Excerpt to read >>
***

2D Scene Lighting

Screenshot of normal-mapped lit scene

This sample XNA project demonstrates a method of using normal mapping to light a scene rendered entirely in 2D in such a way that it appears 3D.

Normal mapping is a technique that uses an image's R, G, and B channels to encode the direction of the surface normals of each pixel in that image. This sample achieves the lighting effect by first rendering the normal scene's sprites to an image, then rendering the corresponding normal maps to a second image in a second pass. These two images, as well as some other information like the location and color of the light, are passed into a custom HLSL shader, which decides how much effect the light should have on each pixel based on how much its normal faces toward the light.

Limitations

This code is not intended to provide a usable library or functionality, but to demonstrate a concept. I am working on a more fully-featured engine in Camera Obscura, which includes ambient light, directional light, multiple point lights, and specular mapping, and I may release it as a library at some point.

It also is a little heavy in that it makes use of my comprehensive sprite animation library to play the running loop (the library is included in the project).

Permissions

You are free to use and implement this code, explicitly the code in this file (Game1.cs), the shader (lighting.fx) and sprite libraries (SpriteSheet.cs and the SpriteSheetPipeline project), in your own projects.

You may NOT use any of the art (.PNG) resources provided for this demonstration.

***

What the task asks >>
According to the 2D scene lighting text, what may readers not use from the project? The data after this point comes from a separate source.

Records provided >>

***

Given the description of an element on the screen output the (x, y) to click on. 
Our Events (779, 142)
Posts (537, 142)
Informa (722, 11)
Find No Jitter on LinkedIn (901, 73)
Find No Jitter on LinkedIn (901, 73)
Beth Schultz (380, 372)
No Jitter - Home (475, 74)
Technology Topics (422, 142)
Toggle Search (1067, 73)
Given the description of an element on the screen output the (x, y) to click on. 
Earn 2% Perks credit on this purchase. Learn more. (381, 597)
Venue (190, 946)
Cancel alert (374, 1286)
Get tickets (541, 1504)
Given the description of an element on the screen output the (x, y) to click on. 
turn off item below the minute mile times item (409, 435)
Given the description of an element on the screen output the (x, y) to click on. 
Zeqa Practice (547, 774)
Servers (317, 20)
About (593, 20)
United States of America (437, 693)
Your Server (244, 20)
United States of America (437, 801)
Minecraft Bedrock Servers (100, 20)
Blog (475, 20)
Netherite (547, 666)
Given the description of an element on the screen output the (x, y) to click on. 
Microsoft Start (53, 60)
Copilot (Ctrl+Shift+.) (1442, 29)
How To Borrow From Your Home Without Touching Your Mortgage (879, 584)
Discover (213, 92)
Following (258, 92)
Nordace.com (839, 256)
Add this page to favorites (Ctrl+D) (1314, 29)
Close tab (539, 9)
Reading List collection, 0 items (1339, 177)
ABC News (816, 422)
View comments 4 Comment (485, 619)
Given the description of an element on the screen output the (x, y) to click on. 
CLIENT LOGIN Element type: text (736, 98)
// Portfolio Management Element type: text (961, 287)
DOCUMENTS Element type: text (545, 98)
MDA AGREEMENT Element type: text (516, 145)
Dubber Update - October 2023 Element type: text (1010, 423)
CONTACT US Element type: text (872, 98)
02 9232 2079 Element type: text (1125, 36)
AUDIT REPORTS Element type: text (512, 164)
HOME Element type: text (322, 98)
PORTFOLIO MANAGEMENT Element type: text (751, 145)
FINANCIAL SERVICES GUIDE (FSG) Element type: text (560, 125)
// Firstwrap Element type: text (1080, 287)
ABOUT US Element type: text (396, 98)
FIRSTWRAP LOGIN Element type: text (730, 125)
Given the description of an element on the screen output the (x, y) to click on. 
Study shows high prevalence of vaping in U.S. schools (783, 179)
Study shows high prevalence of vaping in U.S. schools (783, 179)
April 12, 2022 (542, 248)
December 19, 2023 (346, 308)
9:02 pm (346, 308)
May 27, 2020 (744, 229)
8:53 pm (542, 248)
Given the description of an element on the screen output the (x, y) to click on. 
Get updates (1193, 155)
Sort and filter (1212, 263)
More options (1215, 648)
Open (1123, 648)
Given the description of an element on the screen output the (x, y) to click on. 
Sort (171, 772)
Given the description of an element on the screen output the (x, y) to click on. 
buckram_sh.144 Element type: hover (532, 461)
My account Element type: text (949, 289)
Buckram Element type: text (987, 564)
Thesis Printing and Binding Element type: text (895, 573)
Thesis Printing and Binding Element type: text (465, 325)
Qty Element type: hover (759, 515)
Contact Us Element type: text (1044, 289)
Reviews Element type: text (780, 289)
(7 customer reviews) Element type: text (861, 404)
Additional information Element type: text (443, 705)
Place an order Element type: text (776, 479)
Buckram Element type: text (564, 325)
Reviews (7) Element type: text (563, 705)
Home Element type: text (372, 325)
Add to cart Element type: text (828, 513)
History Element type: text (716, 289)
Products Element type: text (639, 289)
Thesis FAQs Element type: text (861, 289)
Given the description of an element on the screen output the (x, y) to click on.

***

Written answer >>
The art (.PNG) resources provided for the demonstration.